Answers to Eight Essential Hannukah (1)

 

9 thoughts on “Answers to Eight Essential Hannukah Questions

  1. Rachel Cousin Kowitz says:

    Laney asked what I thought was an amazing question about Hanukkah today( and I thought I had heard them all growing up in rural PA) …” Why are their lots of Christmas movies but no Hanukkah movies???”
    I would love a good Hanukkah movie…I think we should work on this:))….maybe see if adam sandler is avaliable?!! It would be a hit!!

    • Pam says:

      YES! I would like to see Ben Stiller in it too.

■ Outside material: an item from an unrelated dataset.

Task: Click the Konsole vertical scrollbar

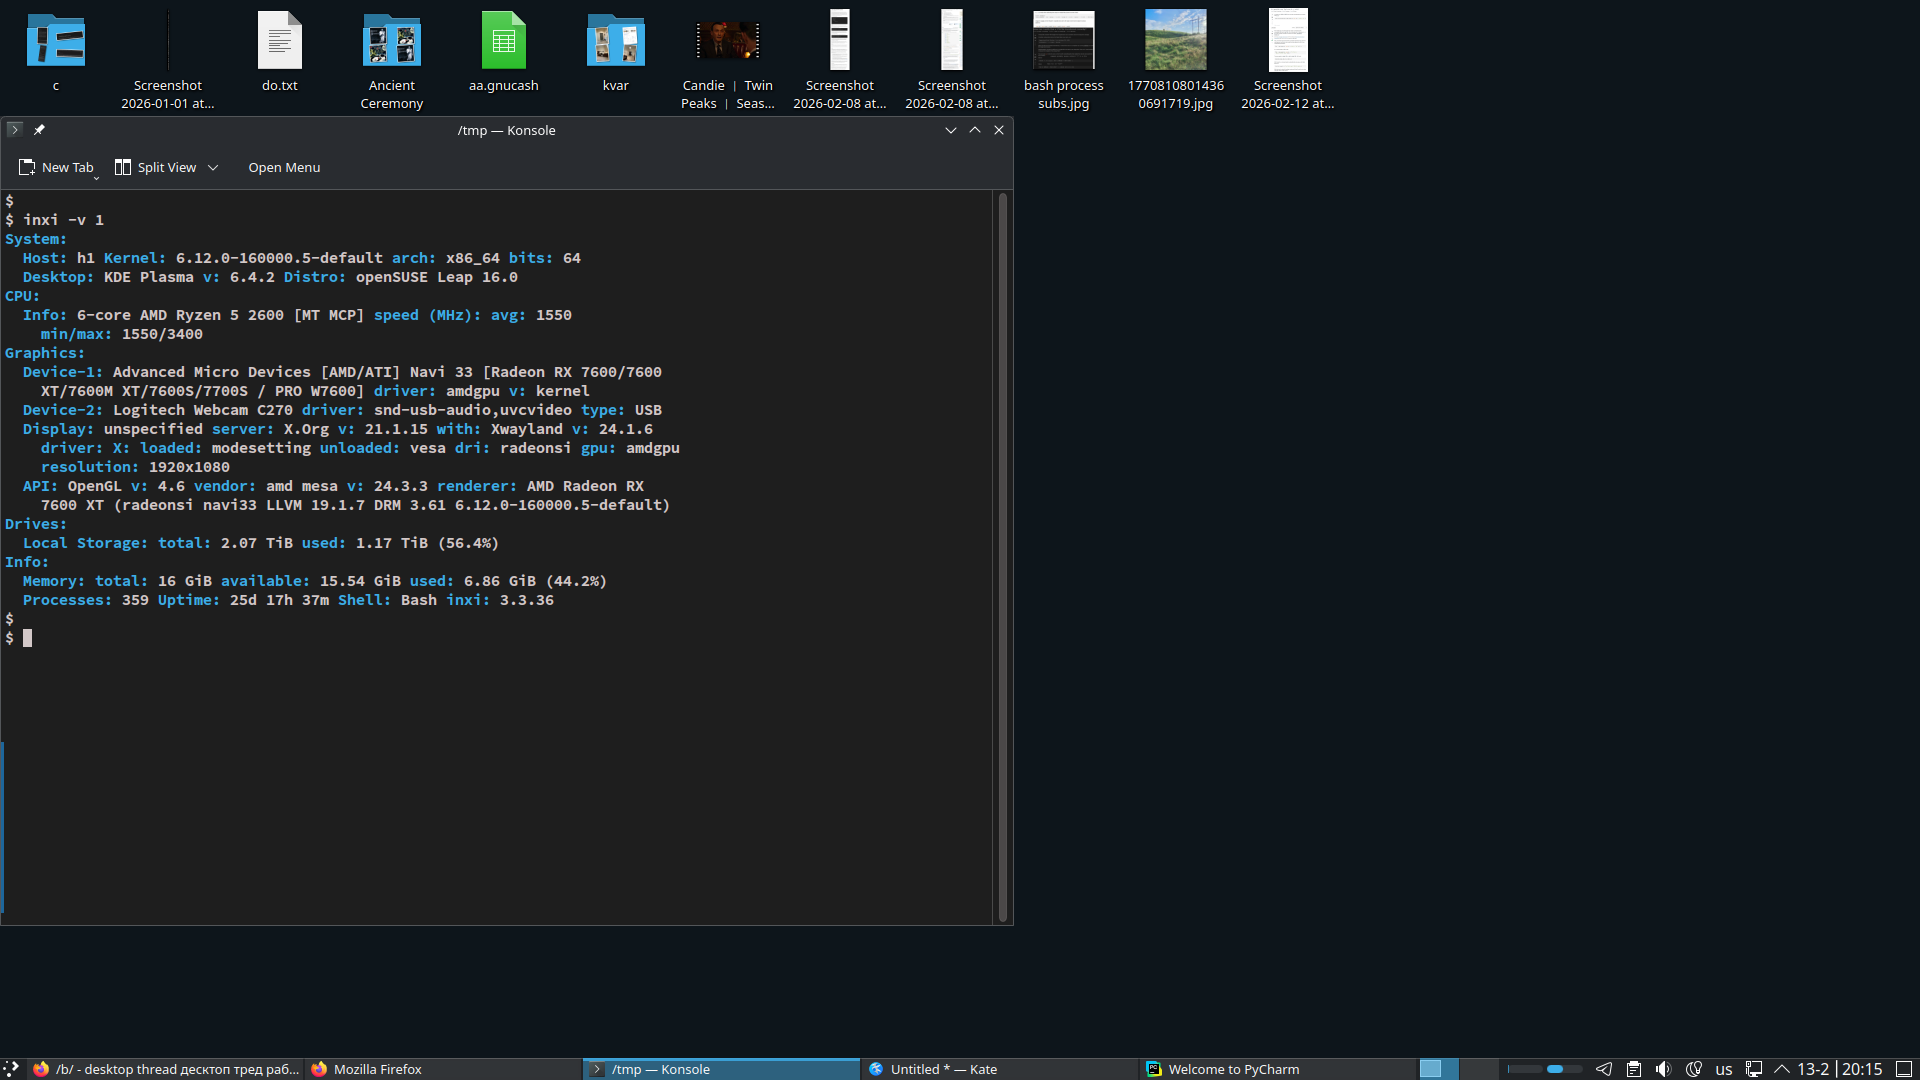Action: 1003,555
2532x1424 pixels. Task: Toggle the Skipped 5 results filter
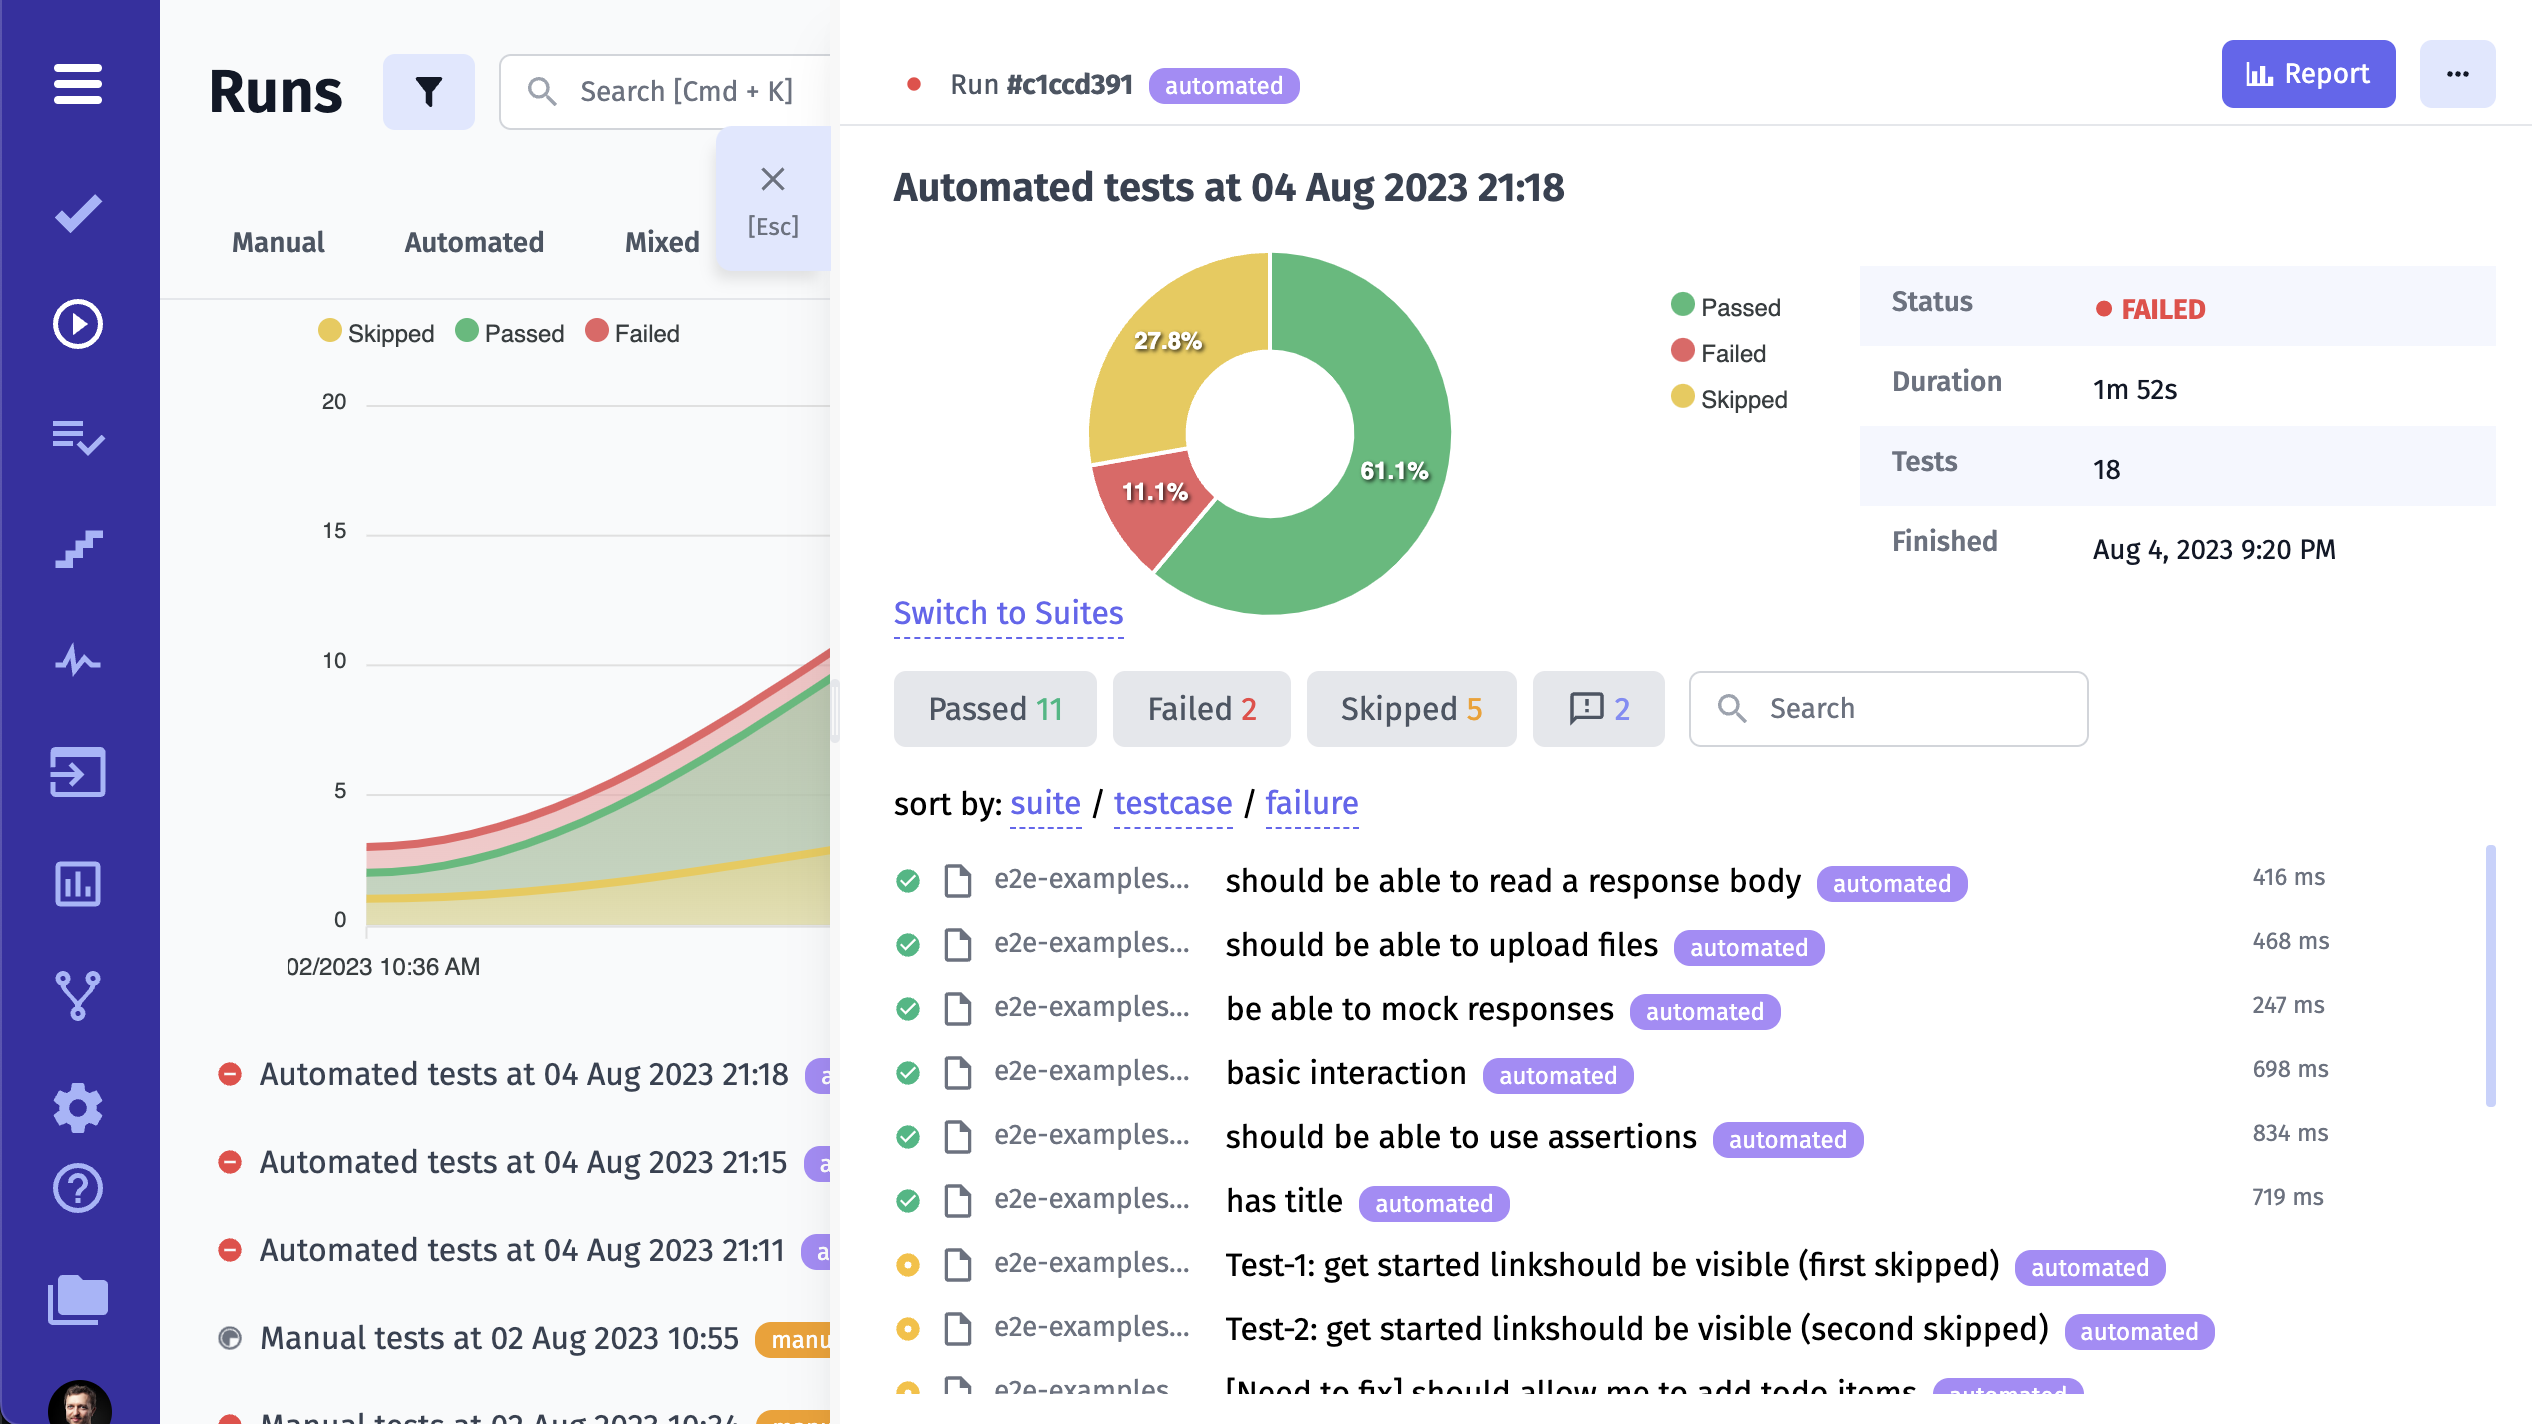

But to answer the question… I guess it’s because there is no drama in Hannukah… It’s not like Passover or Yom Kippur where the WHOLE family gets together. I could see a plotline revolving around someone who HAS to apologize to someone else between Rosh Hashanah and Yom Kipper. and every possible obstacle is thrown up in their path, but Hannukah.. where is the drama? You ate too many latkes? You lost all your M&M’s in a game of dreidel? You didn’t buy the presents in time… but then you had seven more nights to still buy presents? I don’t know…

      • Shoshana Mendelson says:

        Actually, there are Hannukah movies, but they are usually marketed within the religious Jewish communities. A movie that does not fit that mold, though, would be “The Hebrew Hammer”. Not so appropriate for kids.

  2. Shoshana Mendelson says:

    The menorah in the Temple actually had seven branches. The channukiah (candelabra lit on Hannukah) has nine.